- **Exercise**
Return the data word for word from the line with "Given: Open Steam from the taskbar" to the line with "Looking at the", both lines included. Leave the pictures out of your answer.

- **Input**
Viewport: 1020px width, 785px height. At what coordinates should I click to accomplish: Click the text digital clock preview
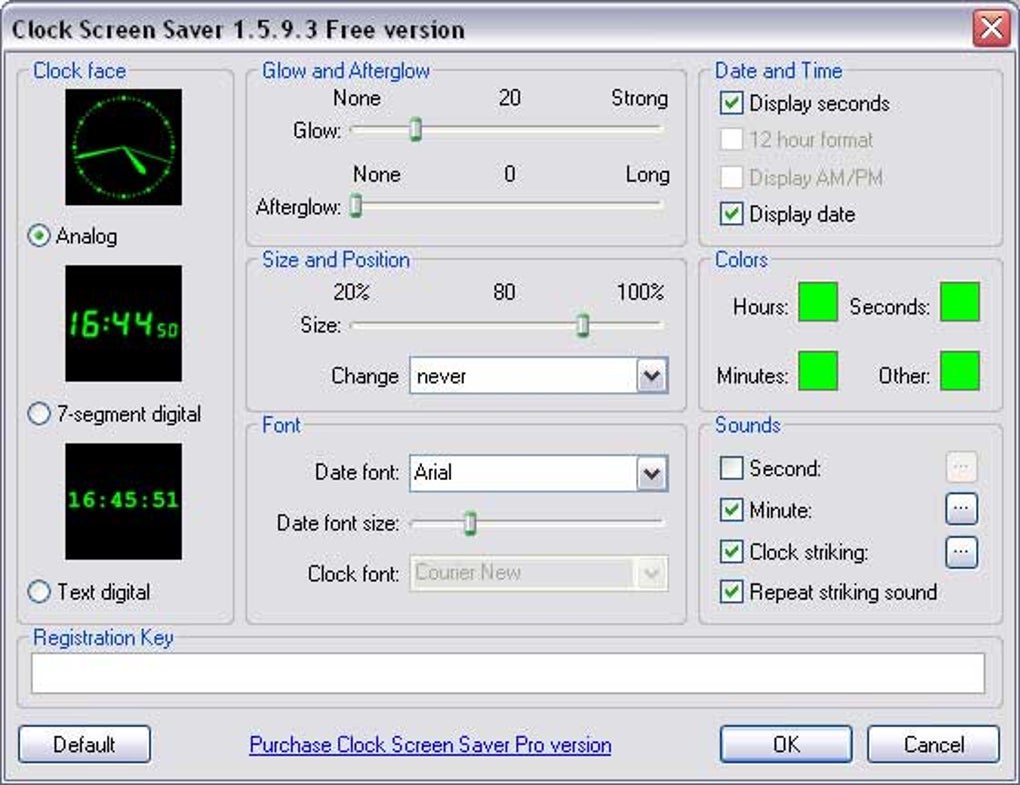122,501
==
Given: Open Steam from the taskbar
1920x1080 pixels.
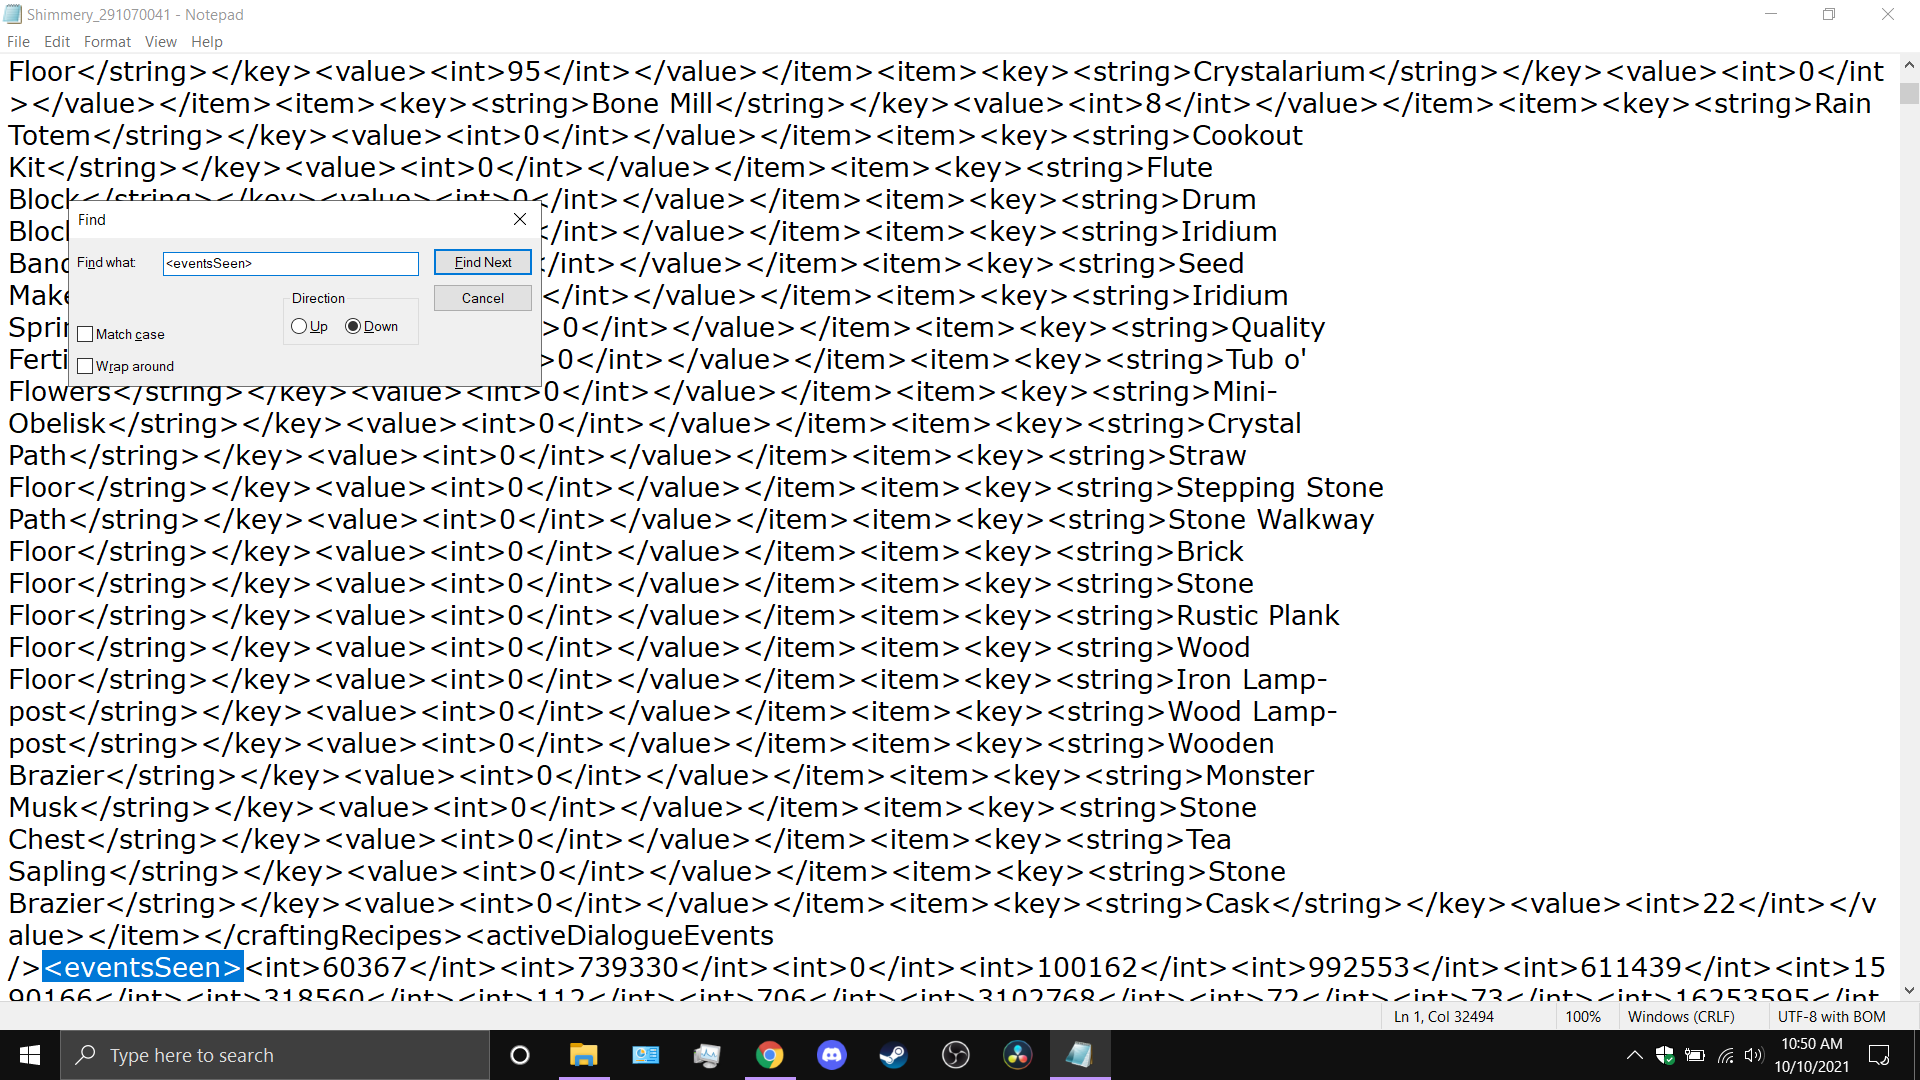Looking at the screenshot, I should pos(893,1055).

- **The solution**
Given: Open Steam from the taskbar
1920x1080 pixels.
Looking at the screenshot, I should pos(893,1055).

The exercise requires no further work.